News & Politics

Gray May Have to Refigure His Record on Crime

The incumbent is touting a citywide drop in crime, but will the numbers hold?

Gray’s neighborhood of stately houses and quiet streets in Ward 7, east of the Anacostia River, has seen a rise in armed robberies and assaults, according to Metropolitan Police Department data on Police Service Area (PSA) 606, which includes Gray’s home. In the last 12 months, there were 11 assaults that involved a gun, up from two the previous year. Assaults with a dangerous weapon other than a gun fell from 17 to 13, so total assaults with dangerous weapons rose by five.

City officials shrug off the significance of the PSA 606 statistics. “Every crime is important,” Assistant Police Chief Alfred Durham tells Washingtonian. “But you’re only talking a few more crimes.”

Durham said most of the assaults were related to domestic disputes. “If we can reduce domestic violence,” he said, “we can drive that number down.”

The mayor’s spokesman, Pedro Ribeiro, calls the focus on the increase in robberies and assaults “selective cherry picking of the numbers.”

“Year to date violent crime citywide is down by one percent,” Ribeiro wrote in an email, “plus we’ve seen a drop in both burglaries and motor-vehicle theft.”

“The city is safer” has become a recurring phrase in Gray’s argument for reelection. It appears on his campaign website and he made the claim when he picked up his petition forms, though he has yet to hold forth on crime as he did last February in his State of the District speech: “We will not rest until every neighborhood is safe. No resident, regardless of ward or neighborhood, should live in fear. Crime, whether it’s petty theft or armed robbery, will not be tolerated in our city, period. No excuses.”

That kind of rhetoric may come as cold comfort for residents of Ward 7 in the MPD’s Sixth District, where the streets are less safe than they were last year by most any measure. Violent crime there is up 25 percent compared to 2012, according to police data. Robberies with guns rose 44 percent, from 270 to 389, and car thefts increased 20 percent, from 687 to 824.

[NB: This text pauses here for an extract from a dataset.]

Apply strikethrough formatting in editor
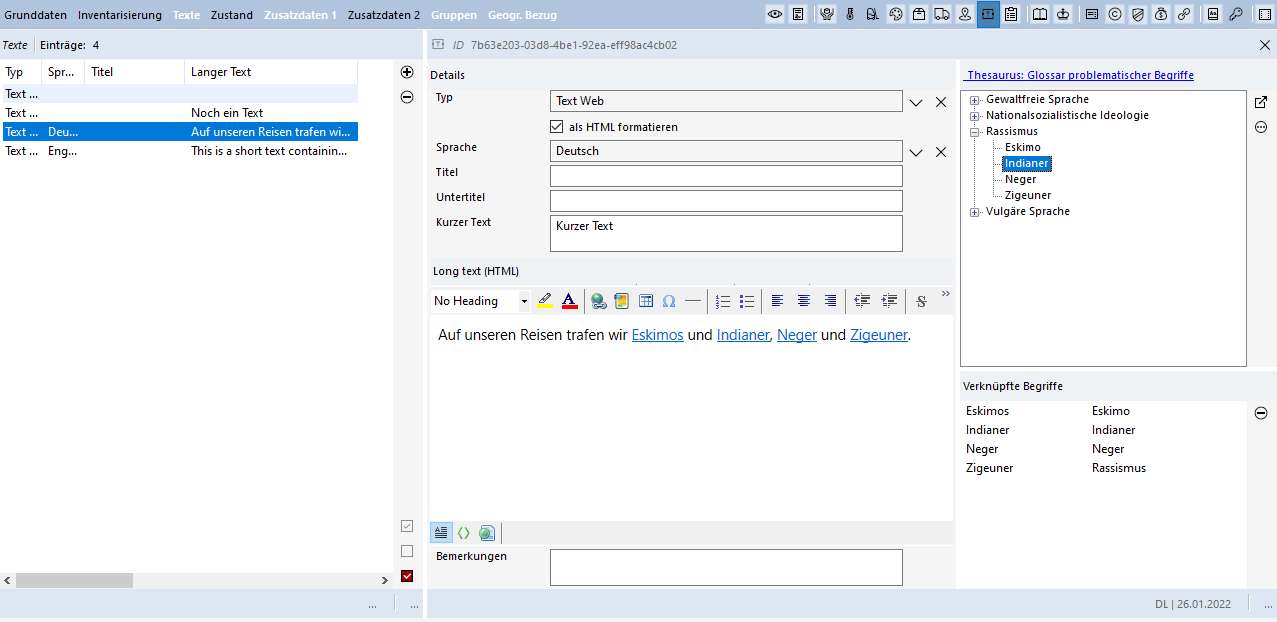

Overall, violent crime in and around Gray’s neighborhood increased two percent even as total crime in the area fell 12 percent.

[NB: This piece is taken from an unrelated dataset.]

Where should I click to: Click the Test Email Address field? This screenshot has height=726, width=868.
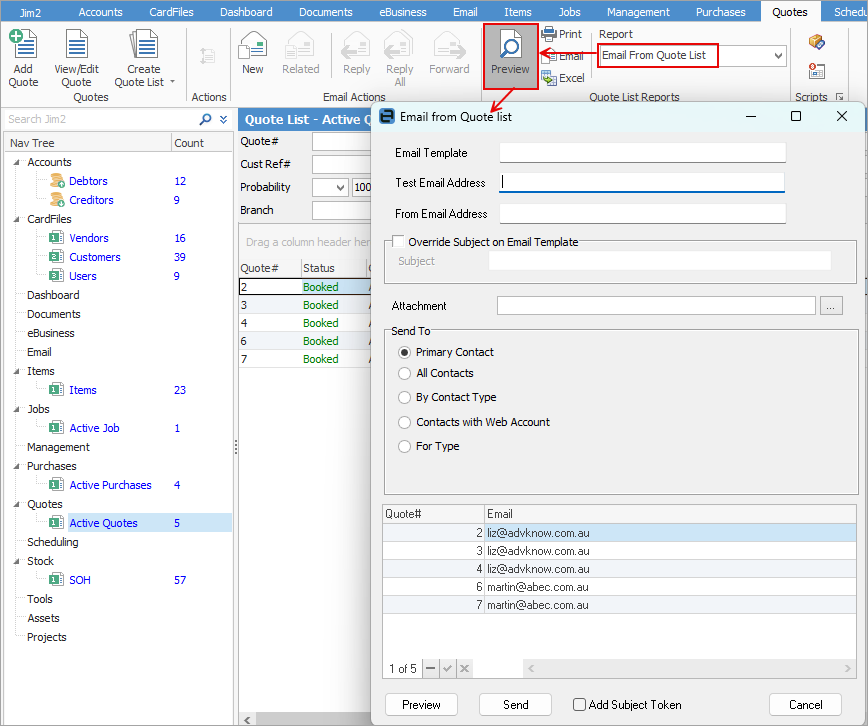click(642, 183)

“We’re certainly aware of it,” says Ed Fisher, chief of staff to Ward 7 Council Member Yvette Alexander. “We are in constant contact with [6th District] Commander Robert Conte.”

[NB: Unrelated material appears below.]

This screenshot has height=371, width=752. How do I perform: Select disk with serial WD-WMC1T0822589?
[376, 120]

Most troubling for Gray may be the reversal of a downward trend in homicides. Citywide, the annual murder rate has fallen from 186 in 2008 to just 88 last year, though the number for 2013 has ticked up. John Thomas Tillman, who was stabbed near Truxton Circle last Sunday night, was the 102nd person murdered in DC this year. (The MPD’s website puts the number of homicides at 103; an unnamed victim’s death has recently been reclassified as a homicide). Last year at this time the city had recorded 80. (The current year’s number includes 12 who died in the Navy Yard shootings. Excluding those deaths, there are still 10 more murders this year than last.)

Homicides are up on Gray’s home turf as well. This year police reported two homicides in PSA 606. The previous year there were none.

“Not to diminish that someone lost a life,” Assistant Chief Durham says, “but you are only talking about adding less than one homicide a month. If there are no more homicides this month—knock on wood—we will be up only three from last year.”

Even at that rate, the numbers and the bloodshed are heading in the wrong direction for a mayor who wants to run on his public safety record.